• **SOURCE EXTRACT**
┄┄┄┄┄┄

= Eburonian =

Glacial complex in the Calabrian age of the Pleistocene epoch

The Eburonian (Eburon or Eburonium), or, much less commonly, the Eburonian Stage, is a glacial complex in the Calabrian age of the Pleistocene epoch and lies between the Tegelen and the Waalian interglacial. The transition from the Tegelen to the Eburonian started about 1.78 million years ago, lasted 480,000 years (to 1.3 million years ago). In geologic strata, at its base, from its startpoint, the Neogene underlies different Gelasian deposits starkly in much of the Netherlands.

== Discovery ==
As early as the 1920s, the names of the three well known glaciations - the Elster, the Saale and the Weichselian - had become established at the recommendation of Konrad Keilhack and Paul Woldstedt.
After Penck & Brückner successfully identified a fourth glaciation in the Alps, there were many attempts to find traces of this ice age in the northern Central Europe.
Investigations in the Netherlands, into both sedimentology and vegetation, revealed that the number of cold and warm periods must have been considerably greater. In
1957 Zagwijn expanded the hitherto known glacials and interglacials (the Weichselian, Eemian, Saalian, Holstein, Elster and Cromer) by the Menapian glacial, Waalian interglacial, Eburonian glacial, Tegelen interglacial and Pre-Tegelen glacial. After the initial view that there had been continuous warm or cold periods, it quickly became clear that we were looking at "complexes" that included both warm and cold periods. The Eburonian was subdivided into four cold periods, each separated from one another by warmer periods.

┄┄┄┄┄┄

• **INFORMATION PROVIDED**
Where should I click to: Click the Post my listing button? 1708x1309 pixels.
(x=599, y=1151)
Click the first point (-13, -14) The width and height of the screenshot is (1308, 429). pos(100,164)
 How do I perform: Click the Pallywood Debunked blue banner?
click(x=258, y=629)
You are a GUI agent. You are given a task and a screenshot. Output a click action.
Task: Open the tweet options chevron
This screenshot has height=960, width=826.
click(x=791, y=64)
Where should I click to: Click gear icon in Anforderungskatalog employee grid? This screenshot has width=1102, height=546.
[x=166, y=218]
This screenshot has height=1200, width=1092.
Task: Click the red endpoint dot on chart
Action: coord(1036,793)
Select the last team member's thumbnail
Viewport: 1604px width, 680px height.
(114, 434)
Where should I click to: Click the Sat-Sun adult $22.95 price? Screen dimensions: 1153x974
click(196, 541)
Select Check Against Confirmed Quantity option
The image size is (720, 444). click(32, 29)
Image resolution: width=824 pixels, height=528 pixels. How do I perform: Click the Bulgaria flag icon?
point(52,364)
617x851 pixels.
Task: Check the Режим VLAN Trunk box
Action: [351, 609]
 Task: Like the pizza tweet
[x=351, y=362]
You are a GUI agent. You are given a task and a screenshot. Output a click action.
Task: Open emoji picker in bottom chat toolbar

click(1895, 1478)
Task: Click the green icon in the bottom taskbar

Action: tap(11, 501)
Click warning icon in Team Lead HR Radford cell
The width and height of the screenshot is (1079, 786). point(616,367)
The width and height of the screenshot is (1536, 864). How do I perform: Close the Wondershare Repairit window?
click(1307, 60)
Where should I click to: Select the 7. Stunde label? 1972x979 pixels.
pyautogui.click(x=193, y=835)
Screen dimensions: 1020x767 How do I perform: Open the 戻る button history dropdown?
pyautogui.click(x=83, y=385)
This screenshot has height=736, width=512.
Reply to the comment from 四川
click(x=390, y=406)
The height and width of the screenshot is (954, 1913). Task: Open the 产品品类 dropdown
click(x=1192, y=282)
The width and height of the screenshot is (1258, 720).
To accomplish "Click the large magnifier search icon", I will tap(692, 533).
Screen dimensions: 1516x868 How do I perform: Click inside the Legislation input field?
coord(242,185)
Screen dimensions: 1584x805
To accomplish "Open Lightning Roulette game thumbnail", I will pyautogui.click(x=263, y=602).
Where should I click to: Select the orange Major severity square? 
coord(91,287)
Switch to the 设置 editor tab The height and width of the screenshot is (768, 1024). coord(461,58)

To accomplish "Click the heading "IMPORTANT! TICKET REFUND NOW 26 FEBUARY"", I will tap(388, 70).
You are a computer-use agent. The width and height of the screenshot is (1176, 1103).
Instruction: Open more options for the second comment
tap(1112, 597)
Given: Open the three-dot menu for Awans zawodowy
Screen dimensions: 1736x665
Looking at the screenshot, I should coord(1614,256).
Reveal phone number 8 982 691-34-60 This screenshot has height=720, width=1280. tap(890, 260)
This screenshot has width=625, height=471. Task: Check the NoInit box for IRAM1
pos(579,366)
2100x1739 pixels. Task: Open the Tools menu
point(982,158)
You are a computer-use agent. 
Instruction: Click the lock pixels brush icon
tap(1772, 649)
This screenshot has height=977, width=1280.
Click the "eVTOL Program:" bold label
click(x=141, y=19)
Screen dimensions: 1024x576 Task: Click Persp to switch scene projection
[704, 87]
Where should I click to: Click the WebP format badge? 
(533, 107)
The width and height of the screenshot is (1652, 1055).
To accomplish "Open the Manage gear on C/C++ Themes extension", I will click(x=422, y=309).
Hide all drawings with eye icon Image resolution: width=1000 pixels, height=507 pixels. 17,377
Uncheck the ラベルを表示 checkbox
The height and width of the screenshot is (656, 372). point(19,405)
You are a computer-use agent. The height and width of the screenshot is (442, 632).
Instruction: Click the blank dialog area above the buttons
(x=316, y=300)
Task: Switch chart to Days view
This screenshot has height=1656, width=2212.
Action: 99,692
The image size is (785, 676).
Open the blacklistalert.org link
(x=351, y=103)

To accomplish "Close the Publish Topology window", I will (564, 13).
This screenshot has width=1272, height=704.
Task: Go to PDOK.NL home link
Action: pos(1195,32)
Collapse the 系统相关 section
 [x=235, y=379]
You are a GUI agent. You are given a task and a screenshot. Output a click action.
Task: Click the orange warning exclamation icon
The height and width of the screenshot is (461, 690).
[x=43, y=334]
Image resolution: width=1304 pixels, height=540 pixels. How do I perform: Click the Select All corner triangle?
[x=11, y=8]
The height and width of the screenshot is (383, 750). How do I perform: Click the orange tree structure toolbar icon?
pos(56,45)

┄┄┄┄┄┄

• **WHAT YOU HAVE TO DO**
Can you extend the passage on the Eburonian glacial complex, picking up right after its final sentence about the four cold periods separated by warmer ones?

• **OUTPUT FOR THIS TASK**
== Climate & vegetation ==
Very little is known about the development of the climate and vegetation during the Eburonian. The cold period is subdivided into 7 climatic sections, which differ in their average temperatures. As in the cold periods of the Menapian glacial and the Tegelen interglacial, the average temperature of the Eburonian in summer was about ca. 10 °C and the average annual temperature was -6 to -4 °C. During the warmer sections of the Eburonian, the land was covered by cool coniferous forests; during the cold periods the vegetation was open and treeless.

==See also==
- Pleistocene, which covers:

Historical names of the "four major" glacials in four regions.
| Region | Glacial 1 | Glacial 2 | Glacial 3 | Glacial 4 |
|---|---|---|---|---|
| Alps | Günz | Mindel | Riss | Würm |
| North Europe | Eburonian | Elsterian | Saalian | Weichselian |
| British Isles | Beestonian | Anglian | Wolstonian | Devensian |
| Midwest U.S. | Nebraskan | Kansan | Illinoian | Wisconsinan |

Historical names of interglacials.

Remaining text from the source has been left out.